Il risultato è un nuovo approccio alla musica tutta, generando, attraverso personali arrangiamenti, un cocktail di suoni che vanno a sfruttare le potenzialità poco esplorate degli strumenti ad arco, con formule esecutive anche percussive.

Serafino Tedesi, violinista di solida formazione classica, diplomato al Conservatorio di Piacenza con Fabio Biondi e perfezionatosi al Conservatoire Superieur de Paris, dal 2006 è primo violino di spalla della Brixia Symphony Orchestra. Collabora attivamente con artisti pop e jazz quali Barry White, Solomon Burke, Andrea Bocelli, Lucio Dalla, Zucchero, Ron, Stadio, Luca Carboni, Roberto Vecchioni, Gianluca Grignani, La Crus, Francesco Renga, Enzo Jannacci, Enrico Ruggeri, Malika Ayanne, Mario Biondi, i Pooh, Red e Chiara Canzian, Niccolò Fabi. Nel 2013 collabora come primo violino e direttore musicale nei concerti all’Arena di Verona con Ligabue e Red Canzian, nel 2015 è in tourneè con Il Volo, nel 2016 e 17, primo violino nelle trasmissioni “ Viva Mogol” per la Rai e “Music” per Mediaset.

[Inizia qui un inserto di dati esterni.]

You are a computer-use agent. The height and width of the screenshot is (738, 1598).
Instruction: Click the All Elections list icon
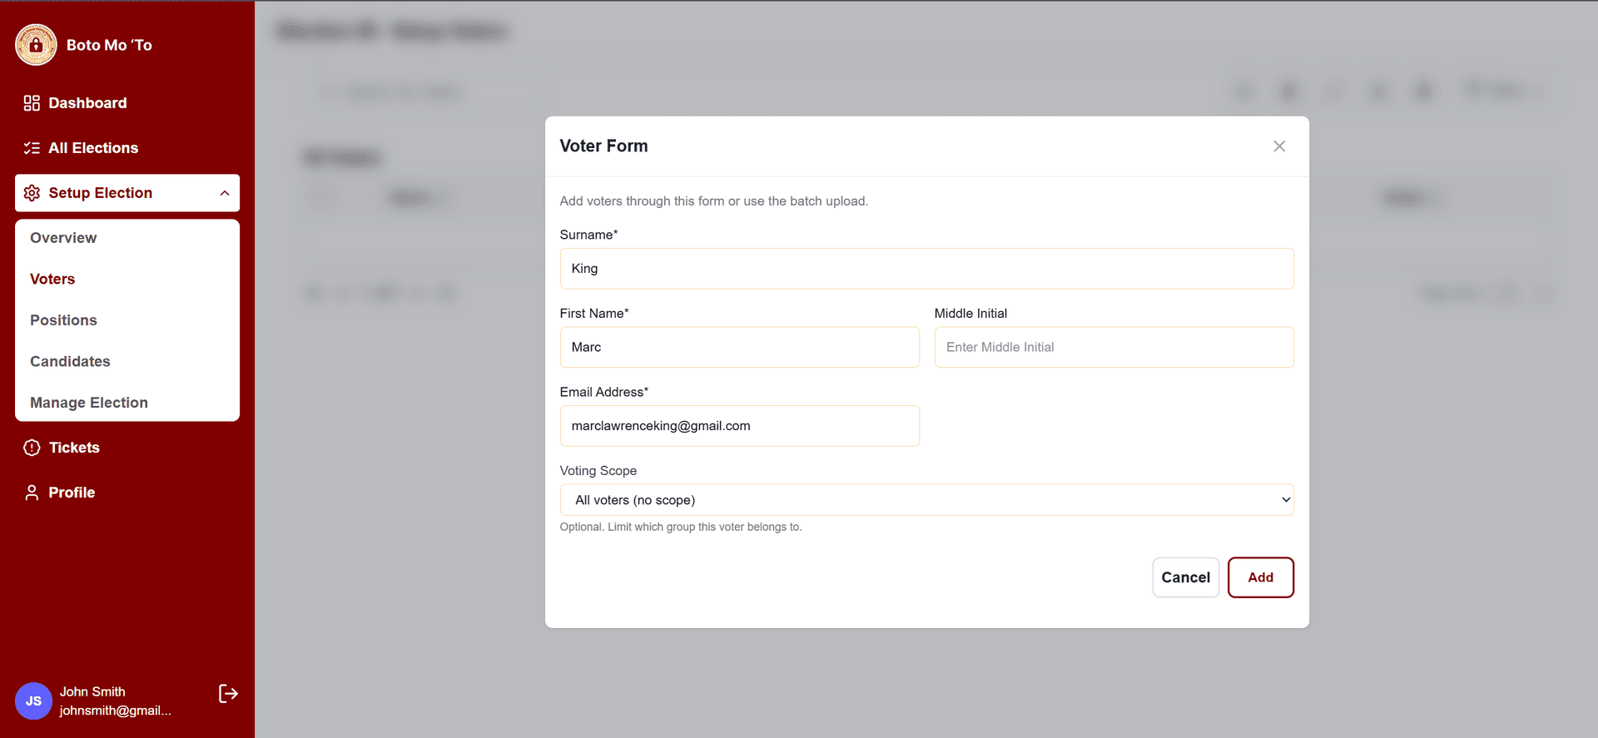32,148
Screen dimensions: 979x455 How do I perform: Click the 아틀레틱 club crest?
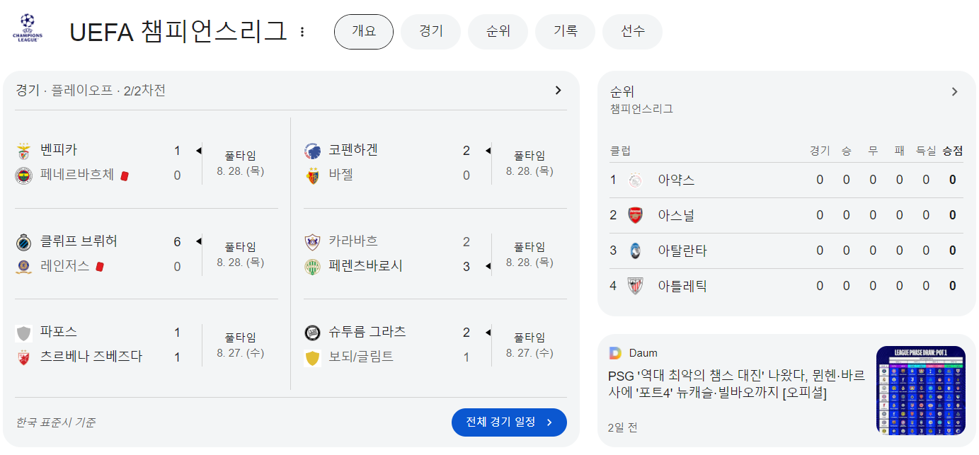633,286
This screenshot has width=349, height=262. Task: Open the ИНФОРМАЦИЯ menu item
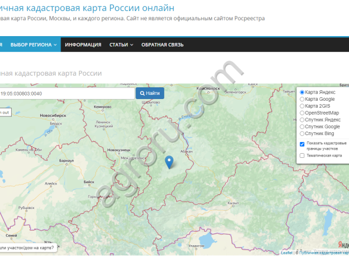tap(83, 45)
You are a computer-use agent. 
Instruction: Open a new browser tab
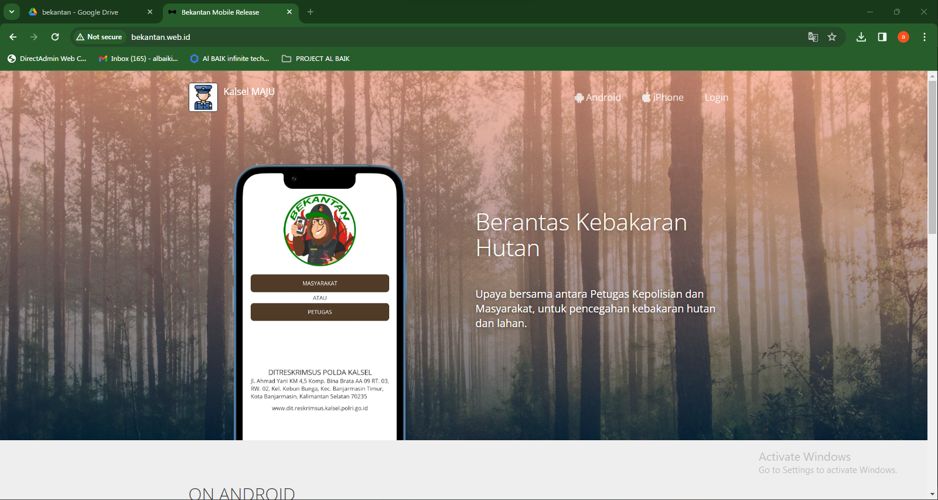[x=311, y=12]
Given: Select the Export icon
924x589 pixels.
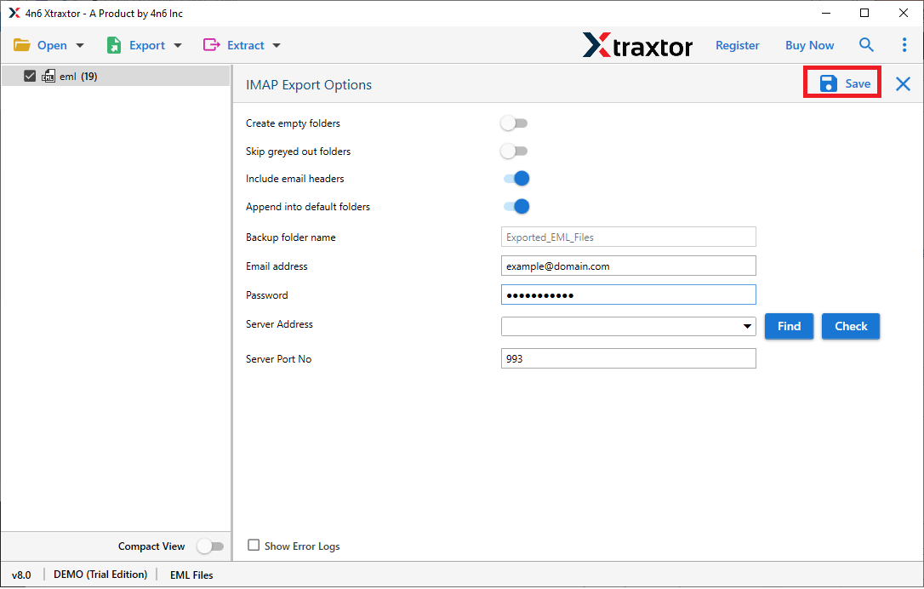Looking at the screenshot, I should coord(113,44).
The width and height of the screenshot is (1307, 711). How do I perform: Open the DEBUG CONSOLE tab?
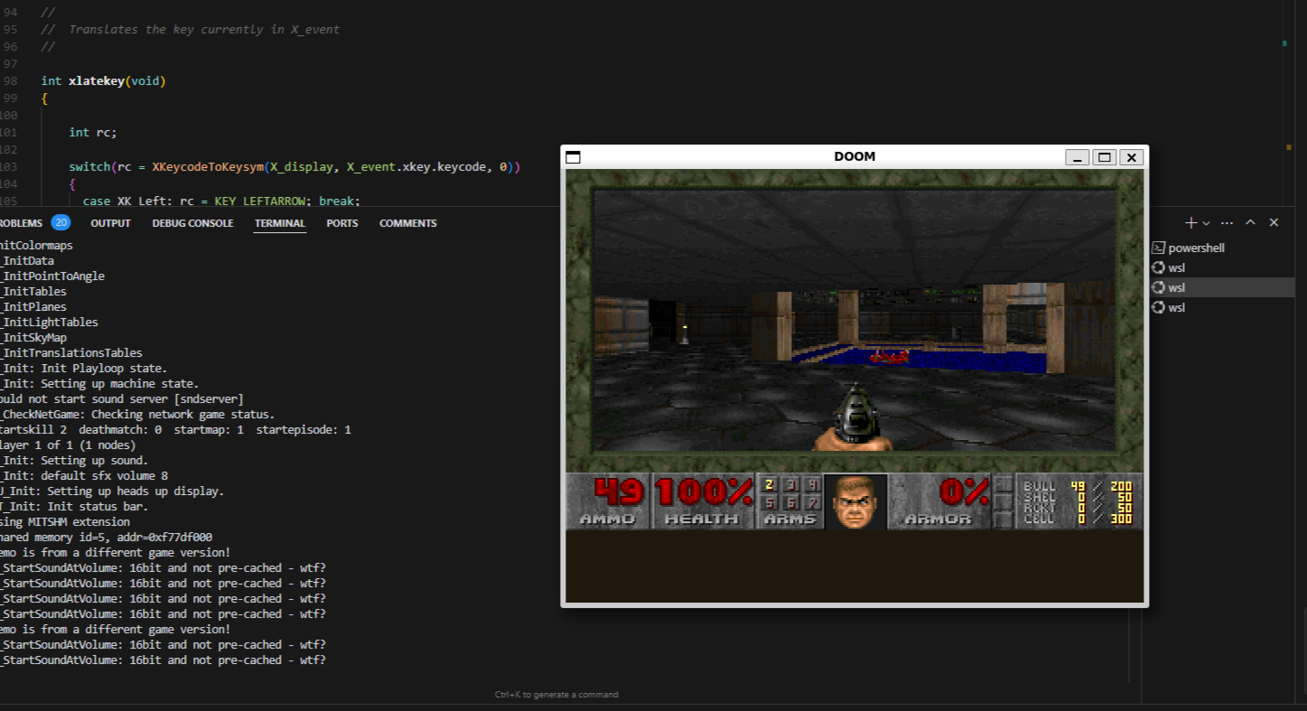192,223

Matteo Del Soldà, violista, ha iniziato lo studio della viola con Petra Vahle. Ha conseguito il diploma di viola al Conservatorio ‘Verdi’ di Milano con G. Guatteri, seguendo contemporaneamente importanti master classes (con J. Levitz, Y. Bashmet). Si è perfezionato poi con il maestro Tobias Lea. Ha vinto numerosi premi a concorsi nazionali ed internazionali‘, tra cui il primo premio al Concorso Nazionale d’archi ‘Città di Vittorio Veneto’. Dal 2002 è violista del Quartetto Archimia, che lo ha portato a molti concerti e tournèe all’estero (Berlino, Bruxelles, Belgrado, Tokyo, Mumbay, New Orleans, Washington e Madrid).